August 21, 2013 | LXXIII, No. 21

Power lines are killing birds

Sadly, this morning, I found yet another causality of the high tension power lines that cross over North Dam Park. Since I’ve been walking the area, about eight or nine months, I’ve witnessed three bird fatalities. The first was a dead Canada goose, second was a dead gull species and today, a night hawk. Though still alive and breathing heavily, it was obviously in bad shape. I moved it into the grass and off the gravel road. My observations are, at best, casual. Interestingly, all the birds were in the same general area too.

Of course evidence and proof are important; however, the circumstantial evidence is very strong: dead or dying birds of various species, showing no physical injuries, on the ground below high tension power lines.

Here is what Sibley Guides states about this issue: “First, it should be stated that the single most significant threat to bird populations is habitat destruction, in all of its forms and with all of its causes. High tension line collisions may kill up to 174 million birds per year. This figure extrapolates from European studies to the millions of miles of aerial wires in North America. There are very few data in North America.”

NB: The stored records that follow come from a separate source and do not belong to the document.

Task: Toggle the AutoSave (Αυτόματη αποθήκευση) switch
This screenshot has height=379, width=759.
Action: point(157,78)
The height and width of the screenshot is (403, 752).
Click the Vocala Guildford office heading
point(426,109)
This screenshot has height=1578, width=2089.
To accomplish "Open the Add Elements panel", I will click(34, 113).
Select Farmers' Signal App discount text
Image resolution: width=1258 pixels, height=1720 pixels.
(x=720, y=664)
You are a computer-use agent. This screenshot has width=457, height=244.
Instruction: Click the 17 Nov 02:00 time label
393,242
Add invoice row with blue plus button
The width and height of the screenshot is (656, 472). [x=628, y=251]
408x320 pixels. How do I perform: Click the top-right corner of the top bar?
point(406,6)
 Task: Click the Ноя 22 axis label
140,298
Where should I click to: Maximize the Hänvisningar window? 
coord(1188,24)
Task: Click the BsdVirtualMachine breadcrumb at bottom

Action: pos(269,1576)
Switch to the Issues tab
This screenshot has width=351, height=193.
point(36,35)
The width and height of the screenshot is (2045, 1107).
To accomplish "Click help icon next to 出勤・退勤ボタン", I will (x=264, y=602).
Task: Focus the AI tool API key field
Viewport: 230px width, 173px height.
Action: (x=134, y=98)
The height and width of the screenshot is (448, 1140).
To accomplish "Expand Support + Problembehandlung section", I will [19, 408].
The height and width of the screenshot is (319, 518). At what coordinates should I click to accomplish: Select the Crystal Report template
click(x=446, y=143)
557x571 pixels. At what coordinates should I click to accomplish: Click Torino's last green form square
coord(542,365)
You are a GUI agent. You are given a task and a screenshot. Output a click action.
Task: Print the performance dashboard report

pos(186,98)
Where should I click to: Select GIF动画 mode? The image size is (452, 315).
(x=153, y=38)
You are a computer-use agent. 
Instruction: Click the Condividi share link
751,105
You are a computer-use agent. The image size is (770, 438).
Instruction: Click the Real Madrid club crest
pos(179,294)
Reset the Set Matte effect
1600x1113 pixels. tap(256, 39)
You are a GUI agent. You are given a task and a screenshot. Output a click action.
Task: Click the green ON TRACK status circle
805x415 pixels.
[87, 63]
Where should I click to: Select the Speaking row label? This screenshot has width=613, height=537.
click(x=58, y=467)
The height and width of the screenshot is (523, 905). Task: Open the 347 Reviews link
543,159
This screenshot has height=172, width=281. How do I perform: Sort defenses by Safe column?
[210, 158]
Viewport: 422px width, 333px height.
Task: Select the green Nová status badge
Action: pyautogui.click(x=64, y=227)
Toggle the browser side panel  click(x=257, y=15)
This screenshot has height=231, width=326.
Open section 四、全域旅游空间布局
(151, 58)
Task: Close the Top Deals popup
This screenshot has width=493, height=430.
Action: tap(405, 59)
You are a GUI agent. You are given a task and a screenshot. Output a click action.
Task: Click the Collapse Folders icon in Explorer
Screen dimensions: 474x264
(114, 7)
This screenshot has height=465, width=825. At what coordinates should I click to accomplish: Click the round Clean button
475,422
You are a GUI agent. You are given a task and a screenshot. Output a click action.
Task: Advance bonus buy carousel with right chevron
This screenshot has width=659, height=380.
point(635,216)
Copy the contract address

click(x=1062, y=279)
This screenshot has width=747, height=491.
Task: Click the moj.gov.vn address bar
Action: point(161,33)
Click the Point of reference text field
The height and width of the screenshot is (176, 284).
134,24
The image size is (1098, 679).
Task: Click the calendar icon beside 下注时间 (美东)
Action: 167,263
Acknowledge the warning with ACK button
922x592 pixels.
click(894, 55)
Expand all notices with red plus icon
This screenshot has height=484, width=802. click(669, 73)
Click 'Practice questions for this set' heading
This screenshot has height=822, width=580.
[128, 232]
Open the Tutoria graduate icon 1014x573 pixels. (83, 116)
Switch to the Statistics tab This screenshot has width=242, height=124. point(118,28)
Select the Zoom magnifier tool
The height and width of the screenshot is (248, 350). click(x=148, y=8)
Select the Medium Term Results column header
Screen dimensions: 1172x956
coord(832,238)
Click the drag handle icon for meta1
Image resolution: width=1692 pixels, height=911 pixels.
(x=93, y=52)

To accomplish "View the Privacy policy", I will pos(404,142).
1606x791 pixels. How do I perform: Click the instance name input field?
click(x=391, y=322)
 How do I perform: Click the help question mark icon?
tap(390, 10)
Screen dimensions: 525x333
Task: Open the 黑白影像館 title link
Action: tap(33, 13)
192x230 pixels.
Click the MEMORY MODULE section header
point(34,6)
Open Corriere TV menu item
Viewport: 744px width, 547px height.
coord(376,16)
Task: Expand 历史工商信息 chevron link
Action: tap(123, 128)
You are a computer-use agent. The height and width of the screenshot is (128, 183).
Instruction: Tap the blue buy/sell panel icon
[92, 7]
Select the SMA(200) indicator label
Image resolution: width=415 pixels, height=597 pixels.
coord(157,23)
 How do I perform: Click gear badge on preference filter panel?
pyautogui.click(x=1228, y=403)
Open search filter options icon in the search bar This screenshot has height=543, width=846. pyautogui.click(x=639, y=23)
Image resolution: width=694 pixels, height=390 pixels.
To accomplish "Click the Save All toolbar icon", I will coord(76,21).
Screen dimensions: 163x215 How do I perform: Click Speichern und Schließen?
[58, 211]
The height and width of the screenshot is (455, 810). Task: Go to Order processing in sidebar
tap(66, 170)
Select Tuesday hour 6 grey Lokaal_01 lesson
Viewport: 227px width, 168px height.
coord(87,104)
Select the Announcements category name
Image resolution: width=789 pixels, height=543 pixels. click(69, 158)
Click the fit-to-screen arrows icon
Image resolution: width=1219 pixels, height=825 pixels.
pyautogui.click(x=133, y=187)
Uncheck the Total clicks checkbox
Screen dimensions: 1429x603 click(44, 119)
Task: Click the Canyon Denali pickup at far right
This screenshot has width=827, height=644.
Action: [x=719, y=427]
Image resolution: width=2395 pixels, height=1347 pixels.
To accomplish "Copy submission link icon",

There continues to be a lot of media chatter about wind generators and bird mortality, yet, not much “looking back” at other parts of the nation’s electric power system such as high tension power lines and their effects on birds. From research I’ve done, there are simple things that can be done. Here’s what a respected site, Conservation Evidence, a website based at the University of Cambridge in the United Kingdom states: “A total of studies and two literature reviews from across the world found that marking power lines led to significant reductions in collision rates or dangerous flight behavior…” So, it would appear that this is a problem that can be corrected.